県議会「政府へ共謀罪廃案を求める意見書提出を求める」請願 否決2017-06-09 18:35

市民から県議会に提出された「政府に共謀罪の廃案を求める意見書提出を求める」請願について、ひょうご県民連合、共産党、樫野議員、丸尾が賛成し、自公の反対で否決されました。

以下、私の賛成討論です。
「100も200も法律を出すのではなく、本当に法律を作ることで弊害が起きないか、ひとつずつ丁寧に審議して、決めて行くべきだと考えます。」

まず現在の法律体系を見てみますが、一般的には実行した犯罪を取り締まるのですが、例外的に未遂が定められ、極めて例外的に準備段階の予備罪が定められ、さらに例外的なものとして、共謀罪を認めています。

そんな中、現在国会で277の罪について共謀罪を適用出来るように「組織犯罪処罰法」の改正案が提案されています。窃盗、公文書・私文書偽造などテロとはかけ離れた比較的軽い罪まで共謀罪を当てはめてきています。

元自民党の早川忠孝衆議院議員の新聞報道でのコメントによると、過去に自民党は、2007年に自民党法務部会小委員会において、共謀罪の対象犯罪を123~155にまで絞り込みました。それからしても、277の罪に共謀罪を当てはめるのは、慎重な審議をせず、無責任な法案提出をしているとしか思えません。

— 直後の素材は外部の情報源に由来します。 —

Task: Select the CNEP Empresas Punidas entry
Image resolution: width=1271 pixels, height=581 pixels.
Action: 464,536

私は、本当にテロ防止に役立つのであれば、法律改正はあっていいという立場です。但し、100も200も法律を出すのではなく、本当に法律を作ることで弊害が起きないか、ひとつずつ丁寧に審議して、決めて行くべきだと考えます。

その弊害とは、警察の権限行使のために、盗聴などを安易に行い、真っ当な市民活動なども捜査対象になりかねないということです。

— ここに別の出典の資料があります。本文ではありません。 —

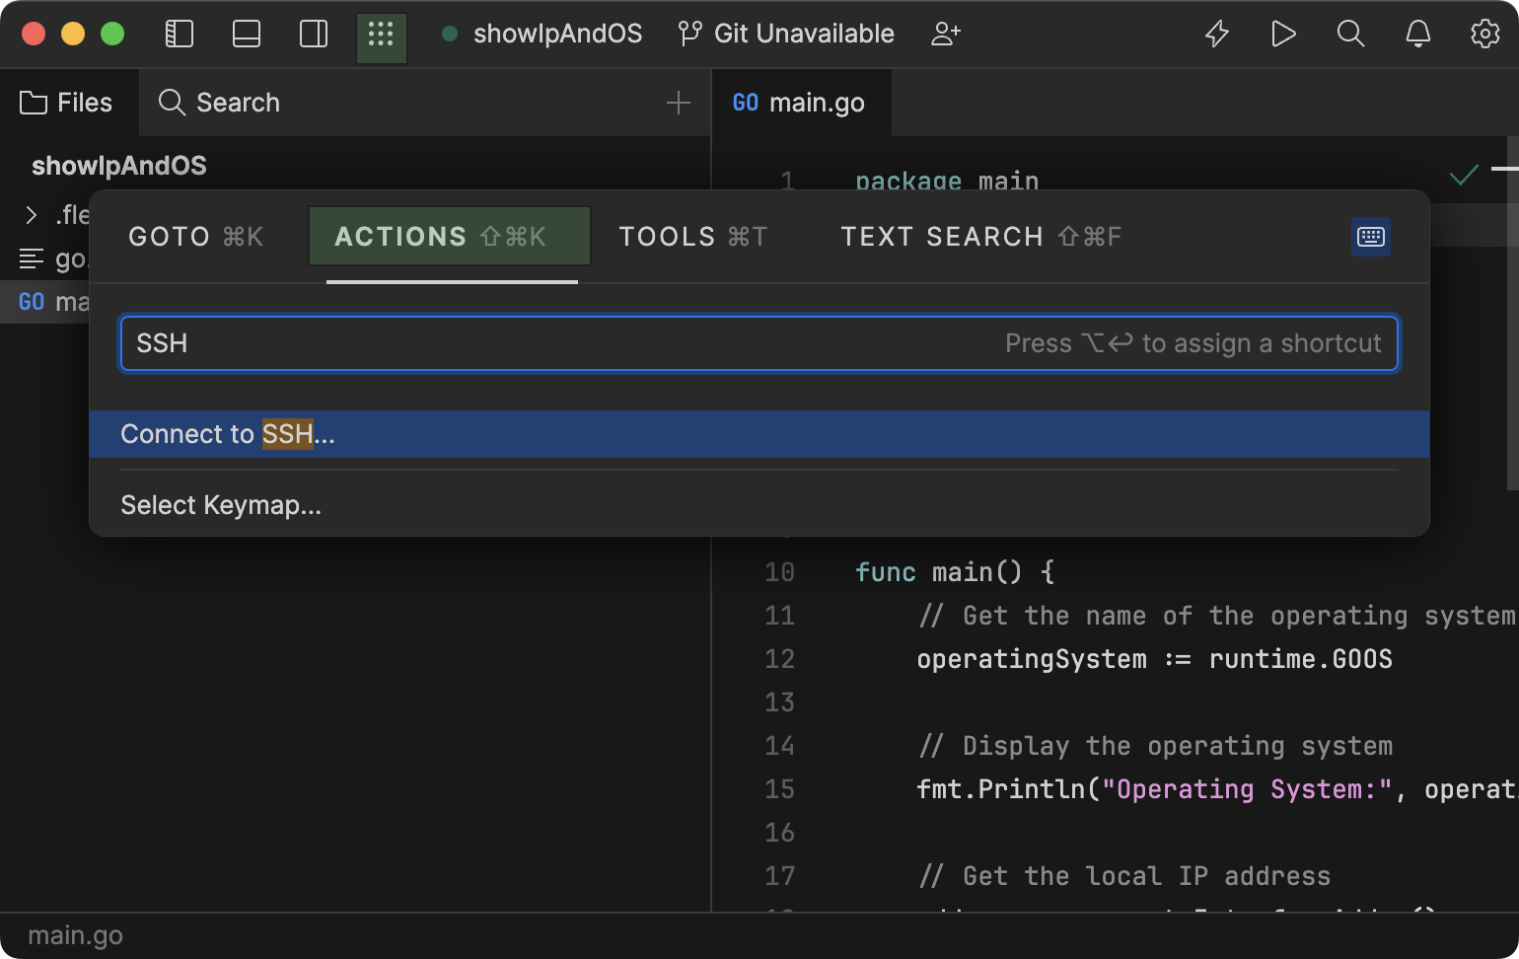
Task: Open search via the magnifier icon
Action: (x=1351, y=34)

共謀罪の法案の中には、国内希少野生動植物の捕獲等を禁止した種の保存法も入っていますが、自然保護団体が捜査対象にならないか心配です。私文書偽造は、どこまでも対象を広げることができ、別件逮捕などに使われそうです。

政府が共謀罪を導入する理由として、東京オリンピックが開催されることから、そのテロ対策を含め、国際組織犯罪防止条約加盟のために必要だと説明されています。

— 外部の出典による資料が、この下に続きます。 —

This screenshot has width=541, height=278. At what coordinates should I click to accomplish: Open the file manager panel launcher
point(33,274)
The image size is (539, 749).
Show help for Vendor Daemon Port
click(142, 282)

しかし、国連や外務省に問い合わせてみたのですが、条約の批准は、各国の意思に基づくものであり、条約批准が妥当かどうか、国連という機関が審査するものではないという回答でした。つまり、条約の批准とは、当該国が、その条約を批准したと宣言するだけのものです。ということは、日本の意思さえ明確であれば、今の法律体系で国際組織犯罪防止条約の批准ができるのです。条約では、長期4年以上の刑について、共謀罪法案の創設が不可欠としていますが、今回の法案の対象から、公職選挙法が外されているように、各国の判断で、その内容を一部留保することができます。

共謀罪を制定する理由として、過去と比べ犯罪件数等が減ってきたので、警察などの組織維持が目的だという推測もあります。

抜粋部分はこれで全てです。